Extracted entries:
******************************
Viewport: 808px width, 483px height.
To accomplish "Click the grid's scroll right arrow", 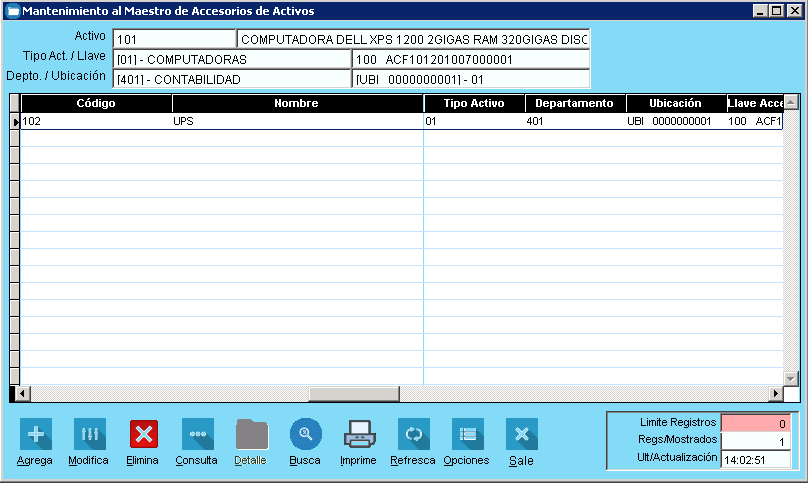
******************************
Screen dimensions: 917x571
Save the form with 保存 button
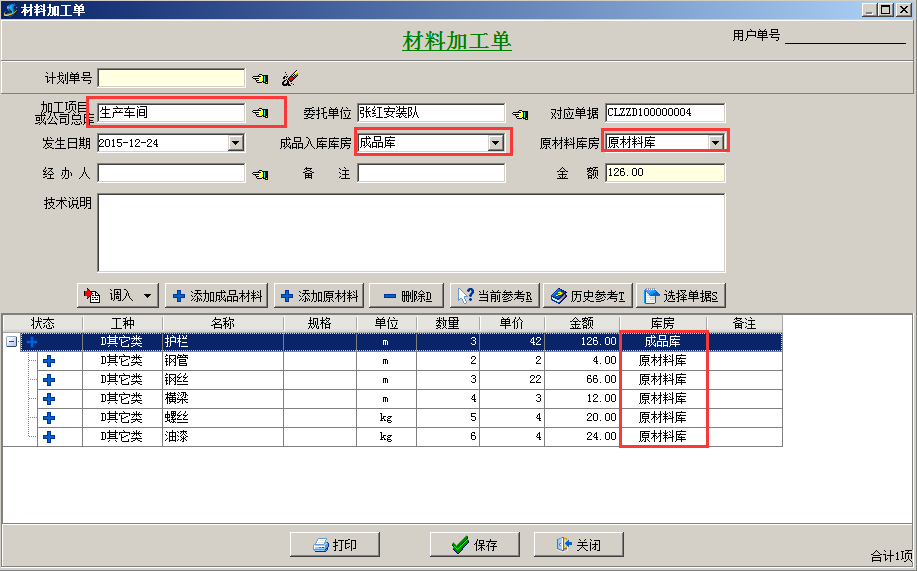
******************************
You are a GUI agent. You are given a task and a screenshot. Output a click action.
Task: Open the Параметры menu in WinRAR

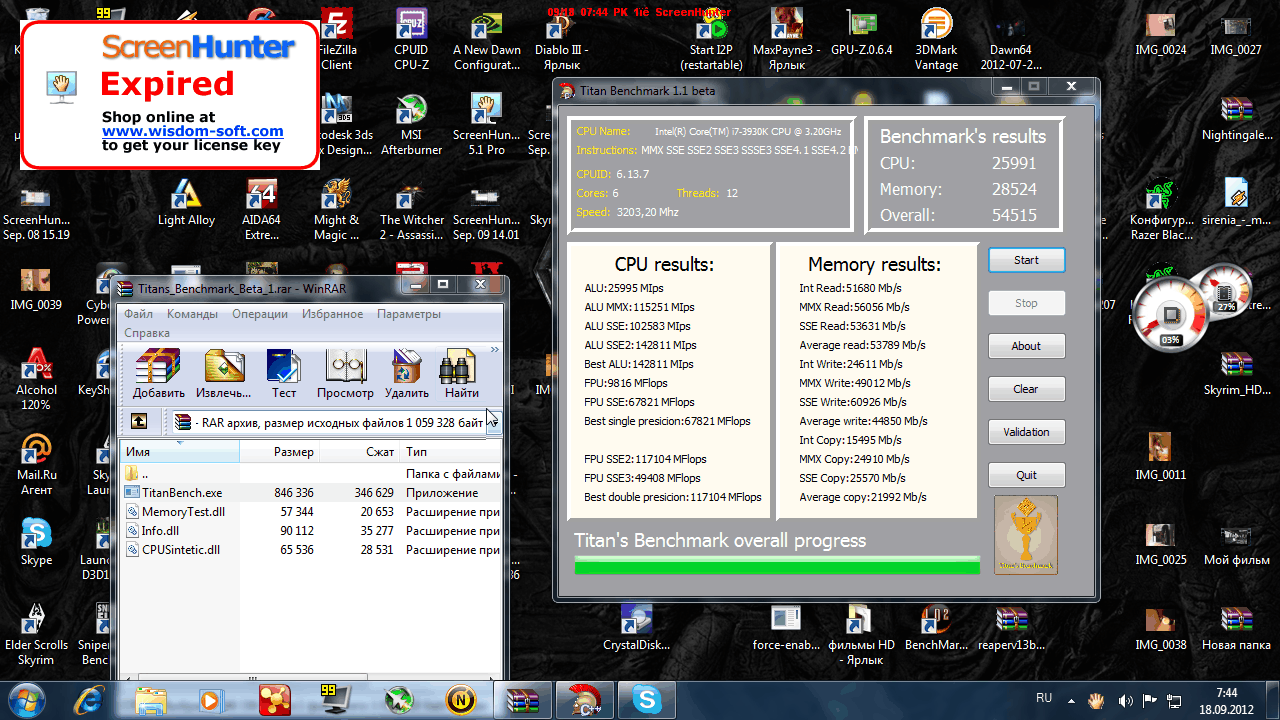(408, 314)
******************************
What this task involves: For this exercise, set down the lines in the entries above from the one with "Viewport: 808px width, 483px height." through the one with "the grid's scroll" exactly as written, without any pictures.

Answer to this exercise:
Viewport: 808px width, 483px height.
To accomplish "Click the grid's scroll right arrow", 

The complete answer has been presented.